Early Radio Broadcasting

     The Arab world was targeted for the first Western broadcasts (before 1945) to a developing area with the goal of influencing its people. Italy began broadcasting across the Mediterranean in Arabic through its international radio service, Radio Bari, in 1934. The specific motivation for this effort is unclear, as there were few radio receivers in the Middle East at the time. (Receivers needed electricity, which was then available only in larger urban areas. In the 1920s and early 1930s, there were only a few low-power, privately owned stations in Egypt.) In that same year, the Egyptian government contracted with a British company to start an official radio station. Ar first the Italian Arabic programs had a virtual monopoly on the Middle East frequency spectrum, causing concern on the part of British diplomats serving in Egypt, Palestine, Trans-Jordan, and the Arabian Gulf sheikhdoms. The British Foreign and Dominions Office was alerted to the potential effects of such broadcasts, but reports from the field generally concluded that the programs were nor effective in swaying public opinion.

     Despite the measured British diplomatic response to Radio Bari broadcasts, reports circulated both unofficially and in the British press that Italy's increasingly anti-British programs had found a receptive audience and were effective in promoting Italian interests. Some of these reports came from those who understood the oral culture and the potential power of carefully crafted spoken Arabic that reached a primarily illiterate audience. Further, some well-informed Westerners in the Arab world knew about the male custom of frequenting coffee houses in the evening, drinking coffee and tea, and discussing politics. The following scene is the type of listening pattern about which some in British government grew increasingly concerned:

     When the day's work was done both the fellaheen (peasants) and the city dwellers would betake themselves to their favorite cafes, huddle together under a fuming oil lamp, and stolidly smoking their water pipes play game after game of backgammon until the communal loud­ speakers gave forth the voice of the Bari announcer (C.J. Rola, Radio Goes to War, 1941).
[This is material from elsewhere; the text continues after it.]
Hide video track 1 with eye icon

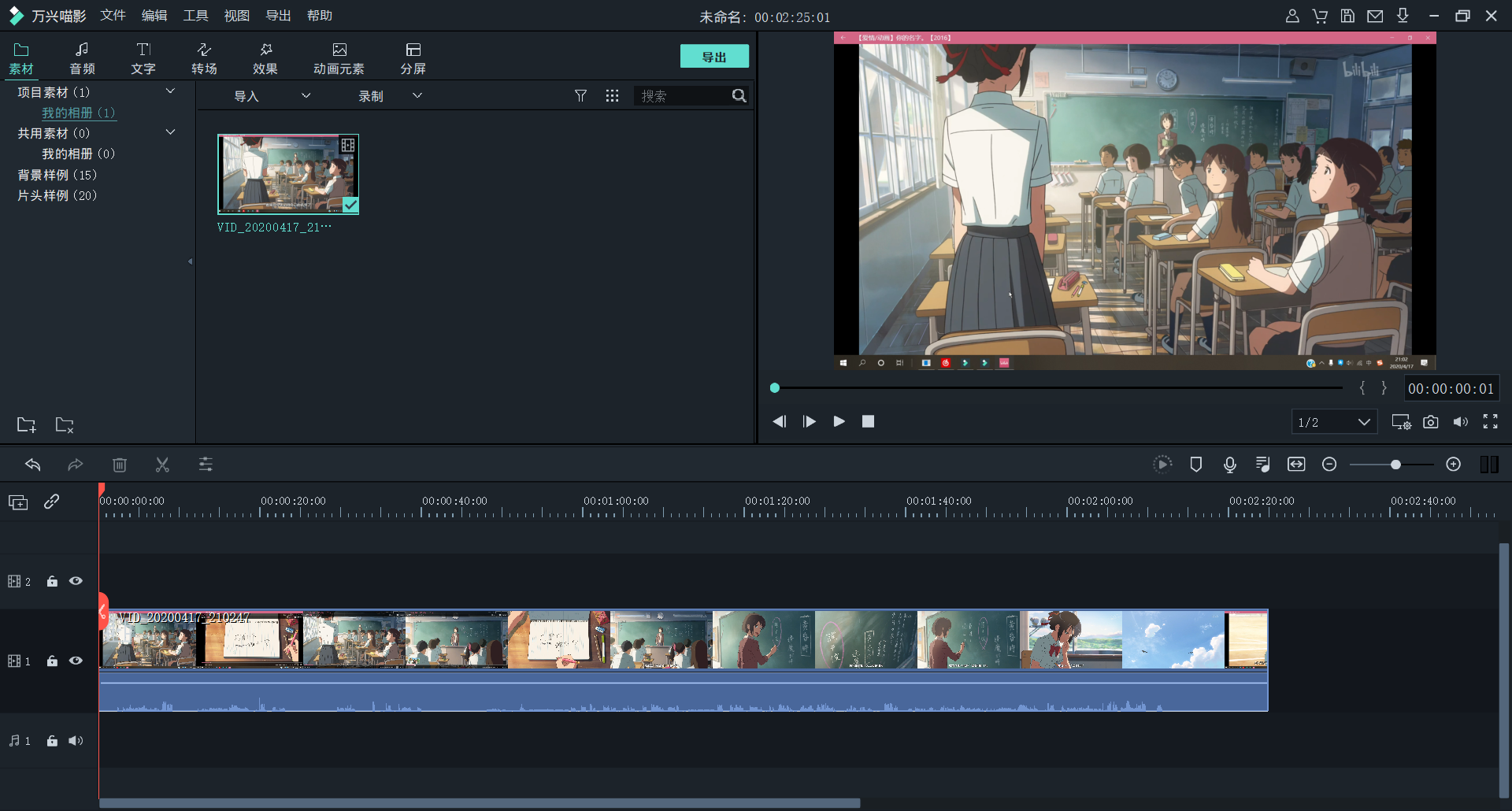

     By 1937 the British government realized the potential dan­ger of international armed conflict, particularly in Europe. At the time, the British Broadcasting Corporation (BBC) had a monopoly on broadcasting within the United Kingdom. Its external transmissions for British abroad, known then as the Empire Service, started in 1932 essentially as an extension of its English-only domestic service. The United Kingdom was studying the possibility of starting foreign-language broadcasts. In 1936 the British Foreign and Dominions Office asked diplomats around the world their reaction to the possibility of beginning BBC foreign-language broadcasts. The results were mixed, but posts in the Middle East were unanimous in recommending that an Arabic service be added. On 3 January 1938, the Empire Service officially started transmitting in Arabic, its first foreign-language broadcast. This event marked the beginning of the first international radio war over a developing region.

     In the 1930s, the British had a strong political presence in the Arab world. BBC advisors were employed to help establish the new Egyptian radio service. Once the BBC started its Arabic service, it was decided that this should be of exceptionally high quality, as Britain had the resources, talent, and experience in the Arab world to ensure that this goal was met. The BBC hired Egyptian announcers and sought to bring to its London microphones prominent Arab leaders as well as singers and musicians, resulting in what must have been an appealing radio offering. Radio Bari's Arabic broadcasts attempted to meet the British radio challenge by increasing the strident, vituperative nature of their political commentary.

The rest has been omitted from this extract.